After I saw a story on Good Morning America about therapy dogs, I knew that I had to have a dog. I started looking at the local shelters and on Petfinder, but there were mostly large dogs. I needed a smaller dog to fit in my condo. My parents “just happened to be driving past” the Passaic Animal Shelter and my mother saw a beautiful adult medium-sized terrier mix that was very friendly to her. She was dubbed “Terry the Terrier” or “Noel” because she was found wandering the frigid streets in December 2001. My mother urged me to go to the shelter, but the hours were limited and I didn’t see the dog on Petfinder, so I delayed looking.
On the last working day before Christmas 2001, I finally saw the dog on the website. I skipped out of work early and drove to the shelter to see “Terry” for myself. The Passaic Animal Shelter was a very modest facility, with cats, very large dogs, and one medium-size dog. She had long white fur with black ears, a black patch on her back, brown eyes, and a loud bark. I was able to take the dog for a walk outside. I couldn’t believe that small, scrawny dog could practically pull my arm off.
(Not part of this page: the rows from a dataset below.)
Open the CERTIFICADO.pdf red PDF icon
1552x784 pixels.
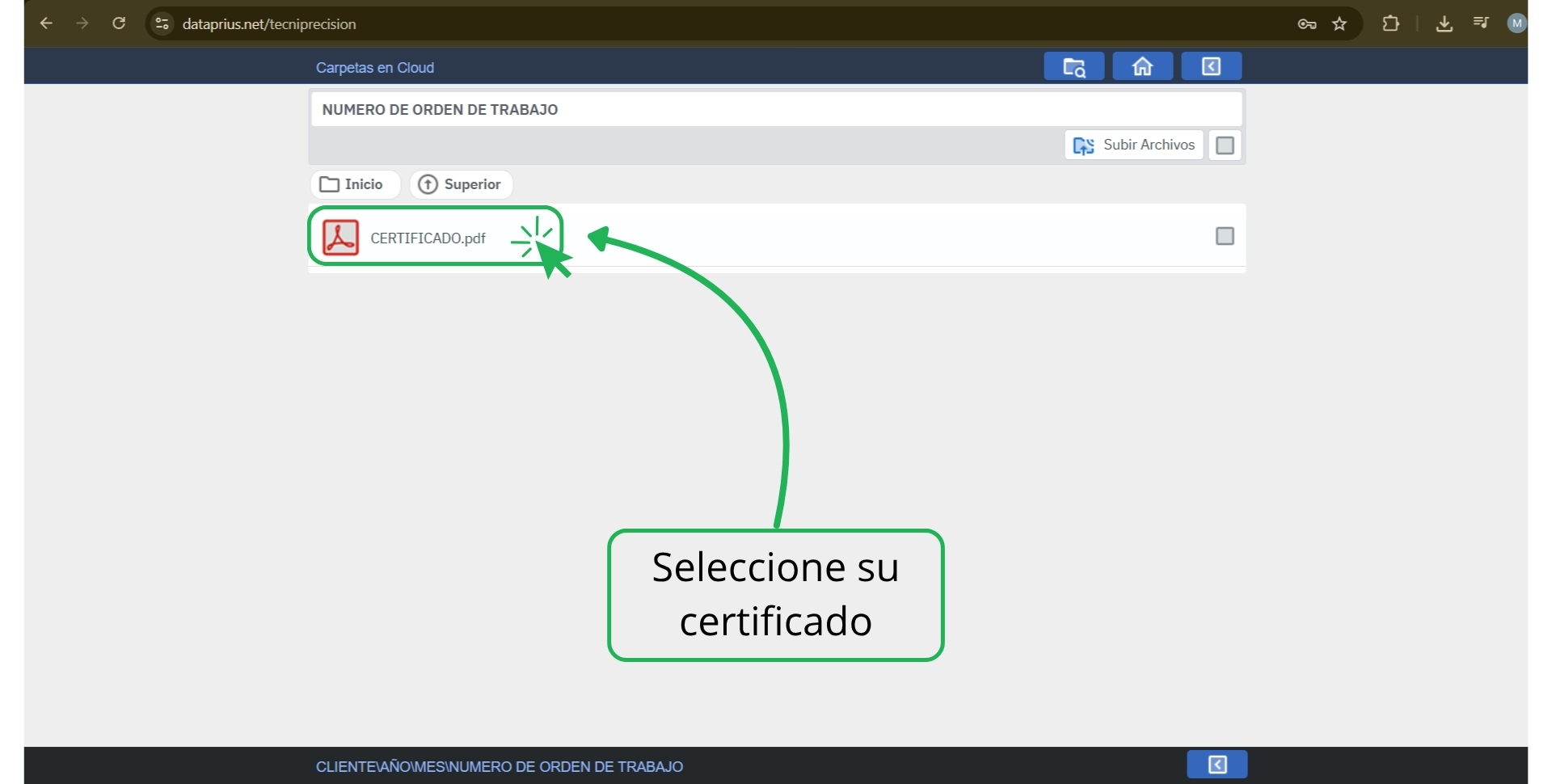click(x=340, y=238)
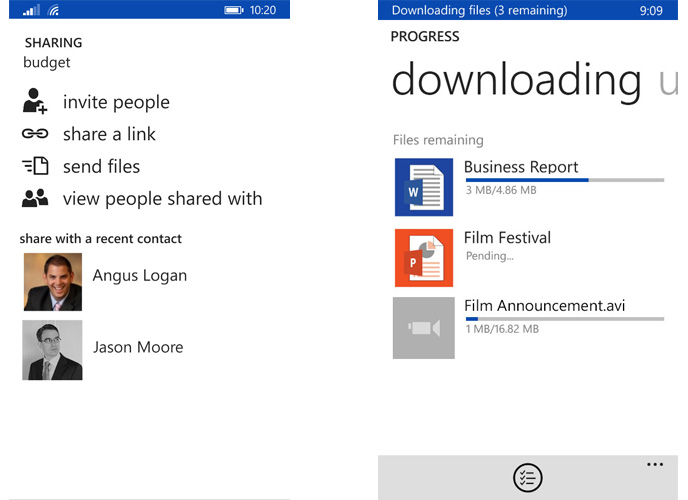
Task: Select the send files option
Action: pyautogui.click(x=101, y=167)
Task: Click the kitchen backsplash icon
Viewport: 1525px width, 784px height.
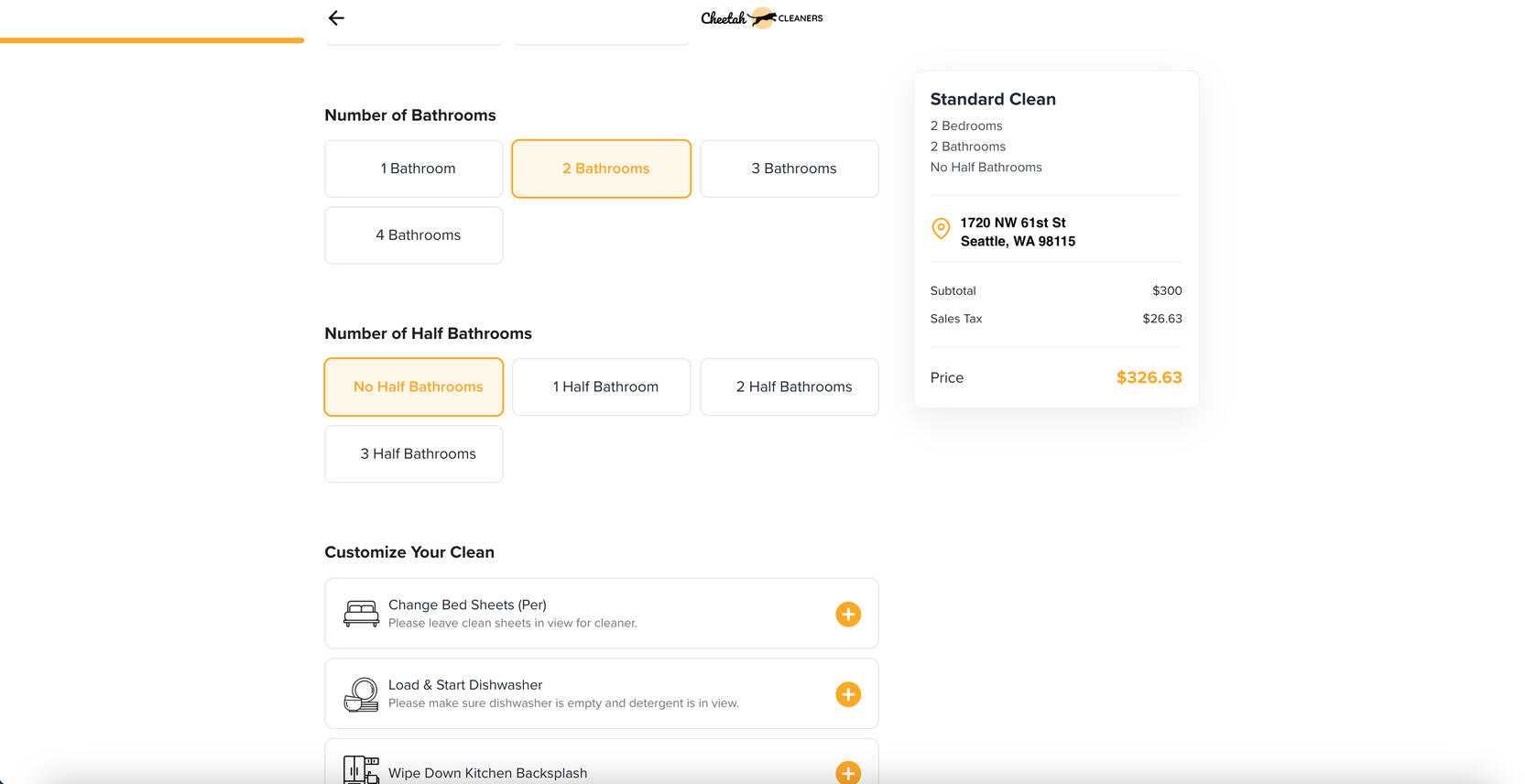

As soon as the dog saw my boyfriend, she started dancing around on her hind legs, giving her paw to shake and doing other “cutie dog” moves. He was sold. He finished the paperwork and paid the $15. The dog had to be spayed and was available to come home on Dec. 25, 2001, renamed Lobo. She was the best present I ever got. Lobo always brought smiles to our faces. It was a smooth adjustment having a dog around the house.
Even though she was about 15 years old, her loss was a sudden shock. After more than 12 years together and the addition of a second dog, now Lobo is gone, to be reunited with my mother. Through our walks, I got to meet my neighbors. I found local parks that I never knew existed. I never laughed harder than trying to get Lobo to wear booties in the snow and watching her shaking them off. She spoke without words, offering friendship with an outstretched paw or nudge, sharing our lives. There is no way to summarize the shared companionship. Lobo will always be in our hearts.–Roberta R.